_Aim:_
According to the mailing-list message below about Bug 1049, why is the reader receiving this mail? Answer in one to three sentences.

_Source document:_
START
[pcre-dev] [Bug 1049] Add support for UTF-16

Top Page
Delete this message
Author: Zoltan Herczeg
Date:  
To: pcre-dev
Old-Topics: [pcre-dev] [Bug 1049] New: Add support for UTF-16
Subject: [pcre-dev] [Bug 1049] Add support for UTF-16
------- You are receiving this mail because: -------
You are on the CC list for the bug.

http://bugs.exim.org/show_bug.cgi?id=1049




--- Comment #48 from Zoltan Herczeg <hzmester@???> 2011-12-31 07:27:50 ---
> I think you lost me here ... :)
> How are the two leading bytes (containing the corresponding capturing group
> index, as a big endian unsigned integer) considered then?
END
_Recorded data:_
START
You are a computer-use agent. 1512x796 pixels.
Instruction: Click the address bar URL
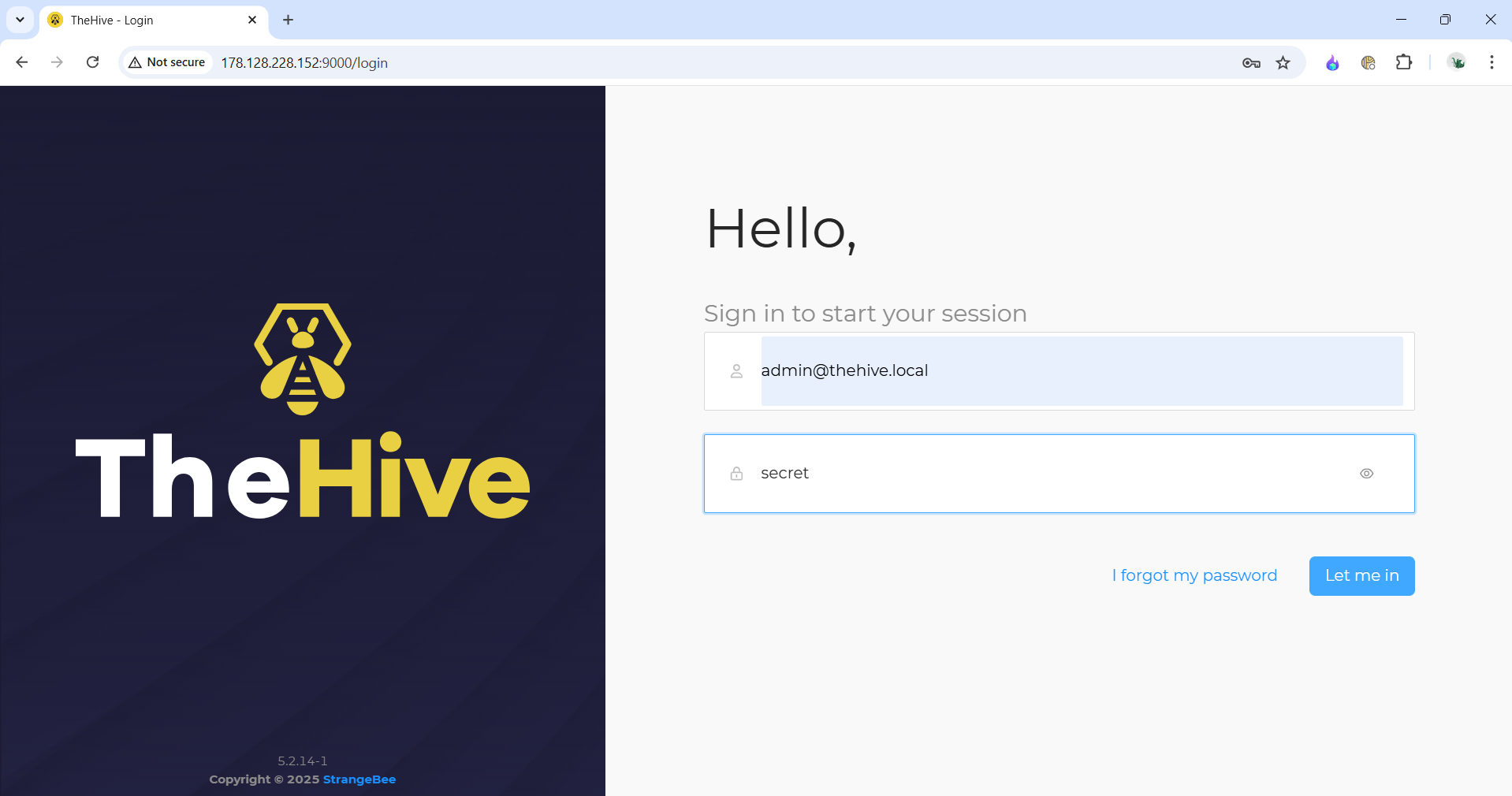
END
_Task result:_
The reader is receiving the mail because they are on the CC list for Bug 1049, "Add support for UTF-16."